Hestra

History

Founded in 1936 by Martin Magnusson, the company is run today by the third and fourth generation of Magnussons. Design and development is done at the headquarters in the town of Hestra, Sweden. Their gloves are manufactured in their own factories and they buy all leather, fabrics, wool and other materials themselves. This gives control of the production chain and ensures a high level of quality.

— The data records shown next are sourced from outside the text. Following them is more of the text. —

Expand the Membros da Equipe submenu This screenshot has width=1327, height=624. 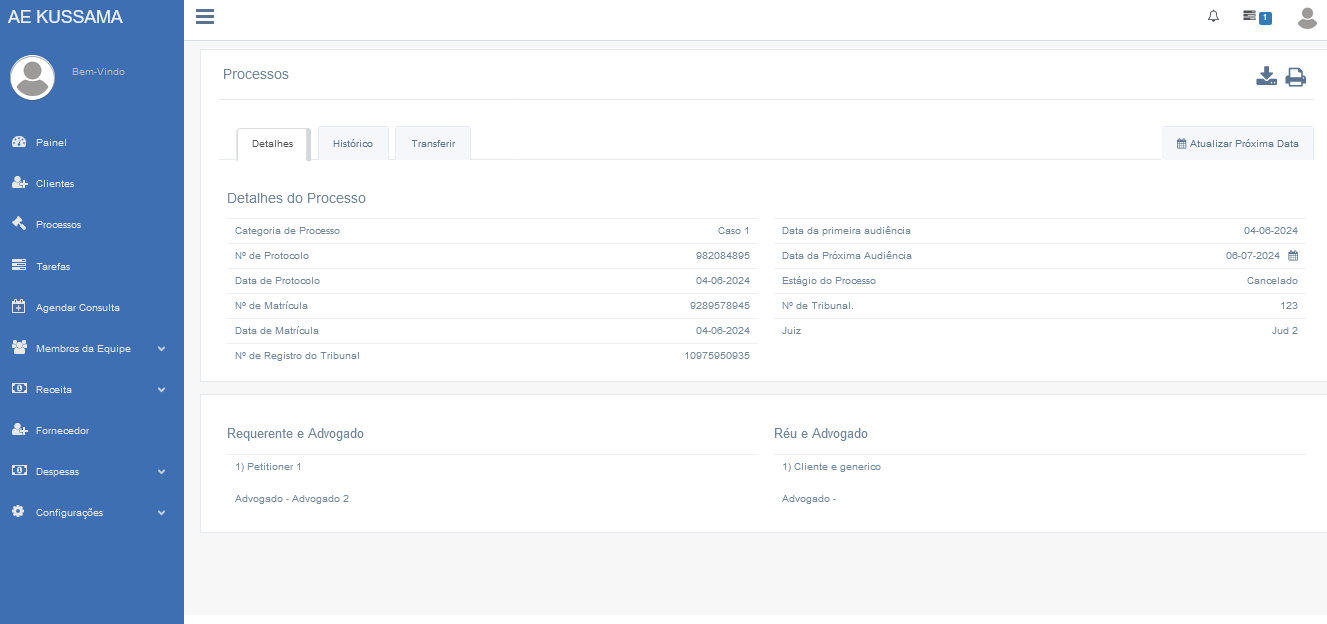pos(161,349)
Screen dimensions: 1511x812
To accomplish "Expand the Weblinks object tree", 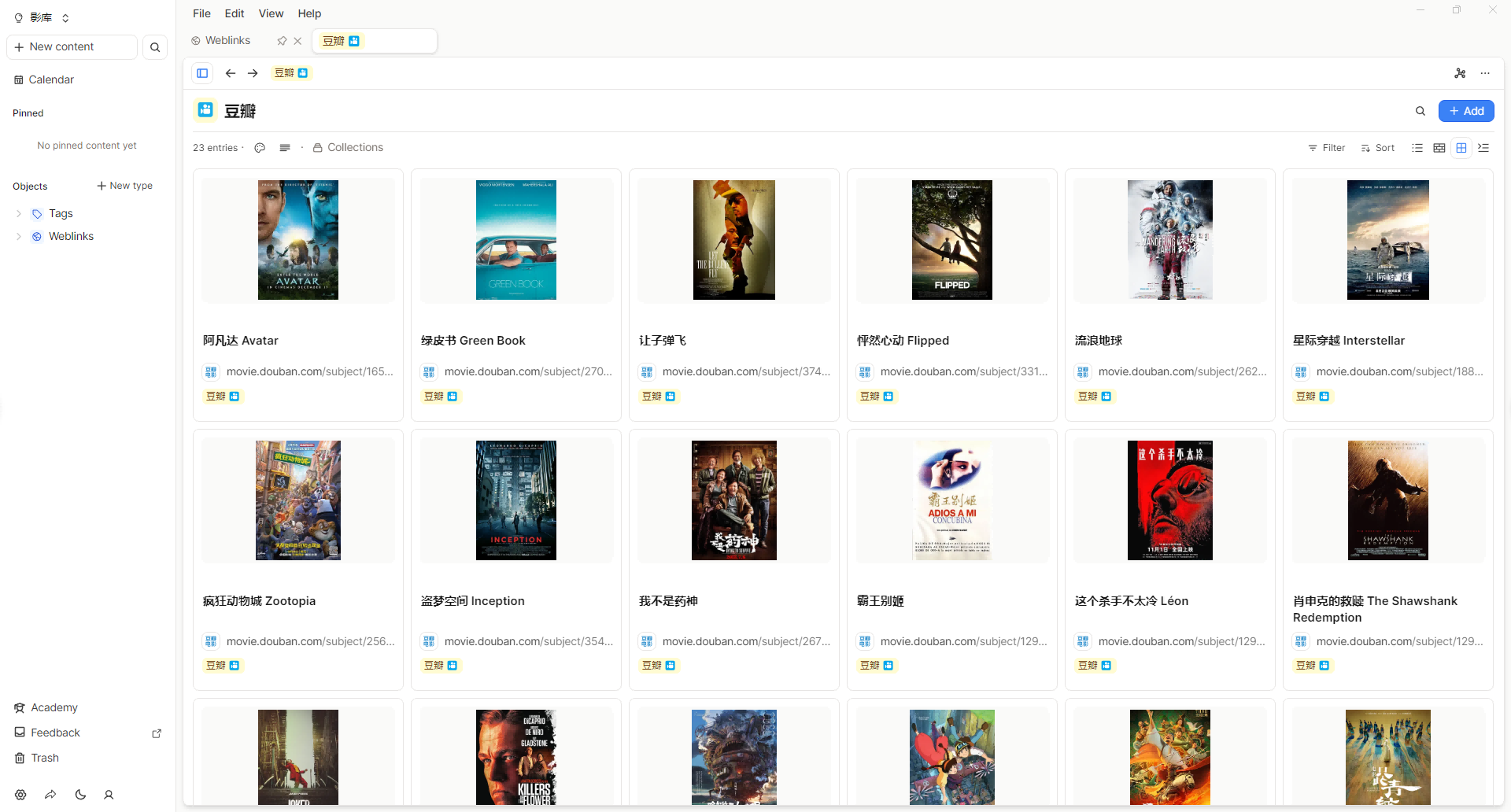I will 19,236.
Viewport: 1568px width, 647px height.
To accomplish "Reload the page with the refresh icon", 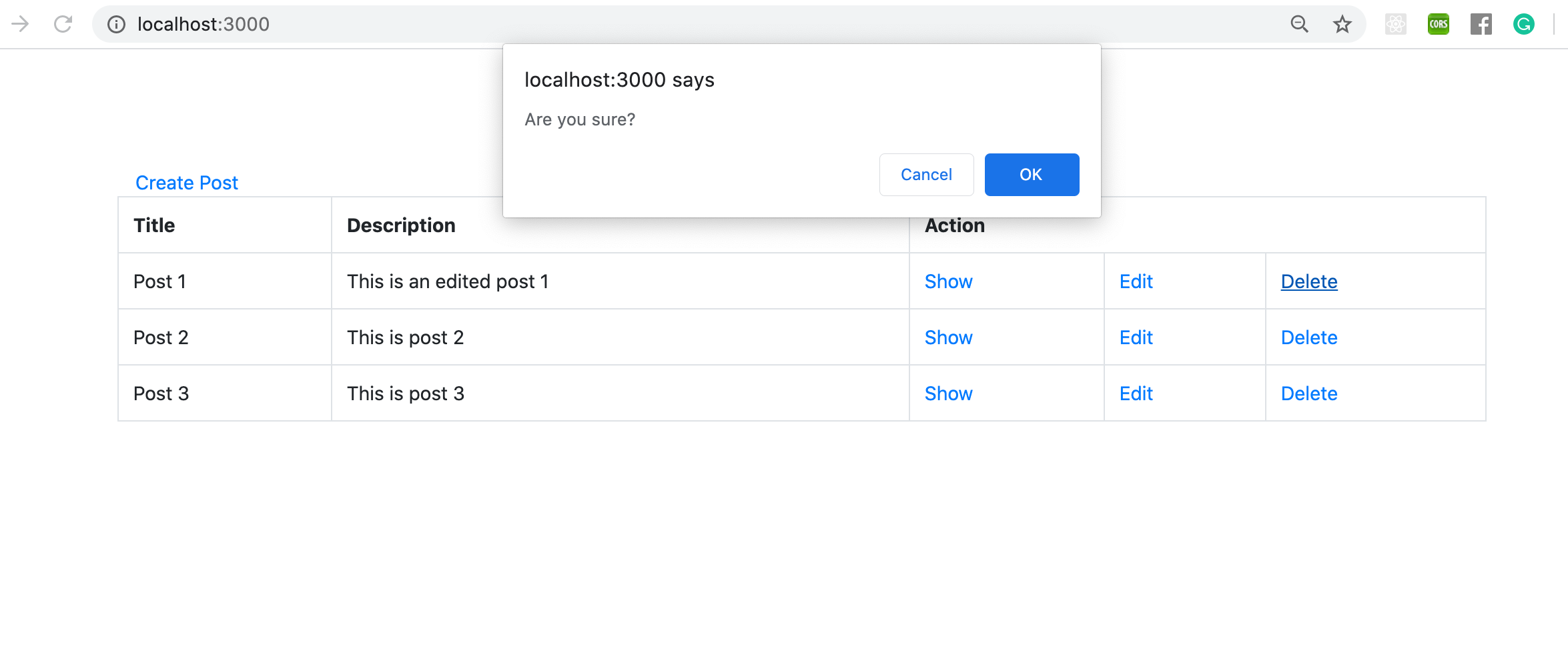I will tap(63, 25).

The first step is done at the tannery, where leather goes from raw hide to a soft and supple full grain leather. Next the leather is checked by glove cutters, who prepares it for cutting with moisturizers and powders. Thirdly, the glove cutter must stretch the leather and determine how much stretch will be left in the leather to ensure a perfect fitting glove. The fourth step is cutting, which is done with shears, a blunt knife, and a ruler calibrated in French inches. The glove material is marked with lines and the side sections of the fingers are stretched and cut. The cutter’s knowledge and feel for the grain and texture of the leather determine the fit of the glove, and can only be learned through painstaking practice under the watchful eye of the master cutter. The final steps are sewing and finishing, followed by pressing and polishing to give the glove its final shape and finish.
 

Glove care

Leather is a remarkable natural material with protecting and insulating properties. But different leather suit different types of gloves. For dress gloves, Hestra have chosen to work with what is quite simply the finest leather in the world, both when it comes to the selection of rawhides as well as the tanning and dyeing. It is aniline leather, dyed all the way through for a superior feel and color depth. However, this leather can also be sensitive to rain as it can leave stains and darken the color. It is important to remember that no leather is “perfect” as it is a material that is not produced but rather made by nature. Every skin has its own structure and characteristics in the form of marks and occasional irregularities. Handling the unique properties of each piece of leather is perhaps the most important aspect of the cutter’s work and craftsmanship.

Avoid getting gloves wet if possible, but if they do get wet, they should be dried flat at room temperature. Keep them away from any source of heat to avoid drying out the leather. If stains appear, try running it with a soft cloth together with talcum powder.

 Gloves from Hestra’s table cut line are handmade in a small workshop in accordance with the French tradition of glove making, a method that has been unsurpassed since the 17th century. Table cut gloves should rest from time to time, so allow a day between wearing whenever possible by using an alternate pair. Also, table cut gloves should be stretched periodically by holding the glove by the fingertips and the cuff, and pulling over the edge of a table. This restores the original shape and fit of the glove as the elasticity of the leather returns to its original condition.